[Problem] Repeat back the entries that follow, keeping every word as it is.

-----

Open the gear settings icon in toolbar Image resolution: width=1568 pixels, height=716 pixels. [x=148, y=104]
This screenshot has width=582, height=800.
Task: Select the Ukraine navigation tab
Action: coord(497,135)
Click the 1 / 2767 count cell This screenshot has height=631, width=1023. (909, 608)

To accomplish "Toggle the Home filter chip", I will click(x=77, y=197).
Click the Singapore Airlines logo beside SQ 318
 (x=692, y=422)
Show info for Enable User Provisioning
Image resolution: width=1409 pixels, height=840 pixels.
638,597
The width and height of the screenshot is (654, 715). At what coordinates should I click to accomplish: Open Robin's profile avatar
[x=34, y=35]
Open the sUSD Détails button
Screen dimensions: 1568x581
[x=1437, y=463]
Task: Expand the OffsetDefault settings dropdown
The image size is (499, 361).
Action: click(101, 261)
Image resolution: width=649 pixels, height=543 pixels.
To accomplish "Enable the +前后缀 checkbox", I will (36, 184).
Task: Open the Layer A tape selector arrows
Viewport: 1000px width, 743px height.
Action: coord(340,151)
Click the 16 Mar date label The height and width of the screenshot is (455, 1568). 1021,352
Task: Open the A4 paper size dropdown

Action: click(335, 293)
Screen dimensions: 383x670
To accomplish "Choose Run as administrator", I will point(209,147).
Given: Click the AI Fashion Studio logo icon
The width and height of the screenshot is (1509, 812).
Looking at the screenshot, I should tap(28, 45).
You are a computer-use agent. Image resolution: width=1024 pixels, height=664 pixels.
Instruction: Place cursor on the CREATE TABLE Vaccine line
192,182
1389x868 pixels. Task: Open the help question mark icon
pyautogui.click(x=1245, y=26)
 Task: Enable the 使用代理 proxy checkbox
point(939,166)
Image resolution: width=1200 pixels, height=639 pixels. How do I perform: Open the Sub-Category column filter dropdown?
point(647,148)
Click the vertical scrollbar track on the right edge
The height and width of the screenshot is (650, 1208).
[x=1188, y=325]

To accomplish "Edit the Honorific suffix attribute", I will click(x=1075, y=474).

-----

[Output below]
Open the gear settings icon in toolbar Image resolution: width=1568 pixels, height=716 pixels. [x=148, y=104]
This screenshot has width=582, height=800.
Task: Select the Ukraine navigation tab
Action: coord(497,135)
Click the 1 / 2767 count cell This screenshot has height=631, width=1023. (909, 608)

To accomplish "Toggle the Home filter chip", I will click(x=77, y=197).
Click the Singapore Airlines logo beside SQ 318
 (x=692, y=422)
Show info for Enable User Provisioning
Image resolution: width=1409 pixels, height=840 pixels.
638,597
The width and height of the screenshot is (654, 715). At what coordinates should I click to accomplish: Open Robin's profile avatar
[x=34, y=35]
Open the sUSD Détails button
Screen dimensions: 1568x581
[x=1437, y=463]
Task: Expand the OffsetDefault settings dropdown
The image size is (499, 361).
Action: click(101, 261)
Image resolution: width=649 pixels, height=543 pixels.
To accomplish "Enable the +前后缀 checkbox", I will (36, 184).
Task: Open the Layer A tape selector arrows
Viewport: 1000px width, 743px height.
Action: coord(340,151)
Click the 16 Mar date label The height and width of the screenshot is (455, 1568). 1021,352
Task: Open the A4 paper size dropdown

Action: click(335, 293)
Screen dimensions: 383x670
To accomplish "Choose Run as administrator", I will point(209,147).
Given: Click the AI Fashion Studio logo icon
The width and height of the screenshot is (1509, 812).
Looking at the screenshot, I should tap(28, 45).
You are a computer-use agent. Image resolution: width=1024 pixels, height=664 pixels.
Instruction: Place cursor on the CREATE TABLE Vaccine line
192,182
1389x868 pixels. Task: Open the help question mark icon
pyautogui.click(x=1245, y=26)
 Task: Enable the 使用代理 proxy checkbox
point(939,166)
Image resolution: width=1200 pixels, height=639 pixels. How do I perform: Open the Sub-Category column filter dropdown?
point(647,148)
Click the vertical scrollbar track on the right edge
The height and width of the screenshot is (650, 1208).
[x=1188, y=325]

To accomplish "Edit the Honorific suffix attribute", I will click(x=1075, y=474).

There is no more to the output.